When the Taliban fell in 2001, changes in terms on the political and cultural disposition of Afghan women have started to improve. The new Afghan consititution demanded that both men and women must have equal rights before the rule of law. In effect of this, women are now allowed to work, and the government no longer forces them to wear burqa and are even allowed to hold positions in the government.
Despite of this, women repression is still prevalent in rural areas. Many families still restrict their own mothers, wives and sisters to create their own life. They are still forced into marriages and are still being denied a basic education.
Most Afghan women are still being burned down or are even being poisoned to death on attempts of going to school or welcomming democratic ideas that are against their normative Islamic views.

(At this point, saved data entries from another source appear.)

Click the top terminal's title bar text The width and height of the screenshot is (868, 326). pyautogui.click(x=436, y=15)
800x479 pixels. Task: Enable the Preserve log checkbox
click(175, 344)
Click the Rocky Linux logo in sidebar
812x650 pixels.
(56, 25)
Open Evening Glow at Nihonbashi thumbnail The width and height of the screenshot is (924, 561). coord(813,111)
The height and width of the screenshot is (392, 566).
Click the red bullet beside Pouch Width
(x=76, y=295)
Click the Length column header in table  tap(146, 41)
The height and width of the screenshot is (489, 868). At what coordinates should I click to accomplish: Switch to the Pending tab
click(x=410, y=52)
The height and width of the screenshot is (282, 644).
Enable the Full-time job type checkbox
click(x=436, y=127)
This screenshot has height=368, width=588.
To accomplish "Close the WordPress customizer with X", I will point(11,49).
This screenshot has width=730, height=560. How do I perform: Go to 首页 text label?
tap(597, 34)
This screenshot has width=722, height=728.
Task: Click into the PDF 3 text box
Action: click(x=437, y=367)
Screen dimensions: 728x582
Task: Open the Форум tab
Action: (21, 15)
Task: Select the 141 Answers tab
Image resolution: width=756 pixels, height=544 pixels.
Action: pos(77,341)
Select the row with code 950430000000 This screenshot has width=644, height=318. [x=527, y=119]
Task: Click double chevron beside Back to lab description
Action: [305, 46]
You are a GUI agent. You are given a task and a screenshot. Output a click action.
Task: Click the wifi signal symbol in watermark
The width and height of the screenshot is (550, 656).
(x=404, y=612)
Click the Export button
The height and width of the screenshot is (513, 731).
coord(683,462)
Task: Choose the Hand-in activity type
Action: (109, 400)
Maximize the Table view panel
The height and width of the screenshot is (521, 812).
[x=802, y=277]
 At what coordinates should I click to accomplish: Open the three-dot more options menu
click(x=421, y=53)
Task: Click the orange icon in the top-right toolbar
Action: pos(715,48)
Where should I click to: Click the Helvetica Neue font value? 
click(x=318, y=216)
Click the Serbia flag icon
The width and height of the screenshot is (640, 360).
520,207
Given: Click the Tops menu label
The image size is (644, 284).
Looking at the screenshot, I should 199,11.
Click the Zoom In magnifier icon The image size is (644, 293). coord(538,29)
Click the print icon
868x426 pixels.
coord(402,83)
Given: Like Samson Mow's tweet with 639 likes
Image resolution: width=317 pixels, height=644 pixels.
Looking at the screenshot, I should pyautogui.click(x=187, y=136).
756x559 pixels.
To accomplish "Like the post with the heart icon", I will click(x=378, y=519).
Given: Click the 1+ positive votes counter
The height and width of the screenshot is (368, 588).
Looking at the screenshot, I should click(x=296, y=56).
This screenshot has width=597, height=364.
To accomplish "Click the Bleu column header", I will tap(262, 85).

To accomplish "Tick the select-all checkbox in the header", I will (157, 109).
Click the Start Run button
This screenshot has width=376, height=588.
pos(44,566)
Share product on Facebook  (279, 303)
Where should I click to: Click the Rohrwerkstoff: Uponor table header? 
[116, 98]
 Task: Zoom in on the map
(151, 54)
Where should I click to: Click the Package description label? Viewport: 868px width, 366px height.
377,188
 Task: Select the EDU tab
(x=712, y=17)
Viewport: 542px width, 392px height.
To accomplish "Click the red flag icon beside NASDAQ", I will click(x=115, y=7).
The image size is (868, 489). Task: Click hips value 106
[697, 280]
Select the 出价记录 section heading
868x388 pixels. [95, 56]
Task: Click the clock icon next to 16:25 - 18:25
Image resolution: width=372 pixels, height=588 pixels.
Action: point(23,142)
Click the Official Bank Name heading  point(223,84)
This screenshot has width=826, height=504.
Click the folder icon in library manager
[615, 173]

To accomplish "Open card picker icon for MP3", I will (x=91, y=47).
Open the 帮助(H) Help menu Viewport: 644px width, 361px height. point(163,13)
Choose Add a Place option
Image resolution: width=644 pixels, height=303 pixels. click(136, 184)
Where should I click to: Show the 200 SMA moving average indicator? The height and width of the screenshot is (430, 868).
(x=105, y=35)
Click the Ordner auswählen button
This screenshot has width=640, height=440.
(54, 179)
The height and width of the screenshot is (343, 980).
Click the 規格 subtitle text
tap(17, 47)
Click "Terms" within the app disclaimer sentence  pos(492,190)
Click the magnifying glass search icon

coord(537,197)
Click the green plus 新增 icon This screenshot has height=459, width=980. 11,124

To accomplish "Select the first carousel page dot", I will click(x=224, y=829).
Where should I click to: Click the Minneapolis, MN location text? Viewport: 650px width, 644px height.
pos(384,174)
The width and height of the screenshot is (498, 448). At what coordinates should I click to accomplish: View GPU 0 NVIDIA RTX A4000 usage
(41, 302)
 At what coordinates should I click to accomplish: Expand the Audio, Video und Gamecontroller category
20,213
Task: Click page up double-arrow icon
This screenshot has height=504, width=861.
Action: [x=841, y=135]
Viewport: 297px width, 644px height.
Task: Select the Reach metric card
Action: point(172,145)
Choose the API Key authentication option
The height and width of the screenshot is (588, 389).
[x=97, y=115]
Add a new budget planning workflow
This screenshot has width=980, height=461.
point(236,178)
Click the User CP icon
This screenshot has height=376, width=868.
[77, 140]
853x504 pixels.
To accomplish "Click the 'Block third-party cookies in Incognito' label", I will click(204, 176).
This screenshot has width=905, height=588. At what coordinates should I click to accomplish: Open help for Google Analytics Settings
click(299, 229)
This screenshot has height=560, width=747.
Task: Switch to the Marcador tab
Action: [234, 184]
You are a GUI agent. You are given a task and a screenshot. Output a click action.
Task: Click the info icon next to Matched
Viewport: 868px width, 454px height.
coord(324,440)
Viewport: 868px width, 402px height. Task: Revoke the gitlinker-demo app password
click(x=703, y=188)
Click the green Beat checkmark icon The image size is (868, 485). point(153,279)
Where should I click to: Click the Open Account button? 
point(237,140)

While women in other parts of the country are celebrating their individuality, freedom, personal develpment and triumph, other women in the Arab region are still battling for their basic human rights.
The feminist ideals of political and social equality in currently at democratic and liberal countries though decades old appears to be a utopia that every Afghan woman desires to attain. Religious extermists in the Arab region and other parts of the world have always belittled the intrinsic value of women and have been treating them as an object serving the purpose of men.
Religion still remains as a source of evil that have inflicted pain for centuries. Despite the developments of human knowledge, goverment, science and technology and various endeavors, aged-old problems are still dominant and are perpetuating in various areas of the world which could be unknown to us until recently.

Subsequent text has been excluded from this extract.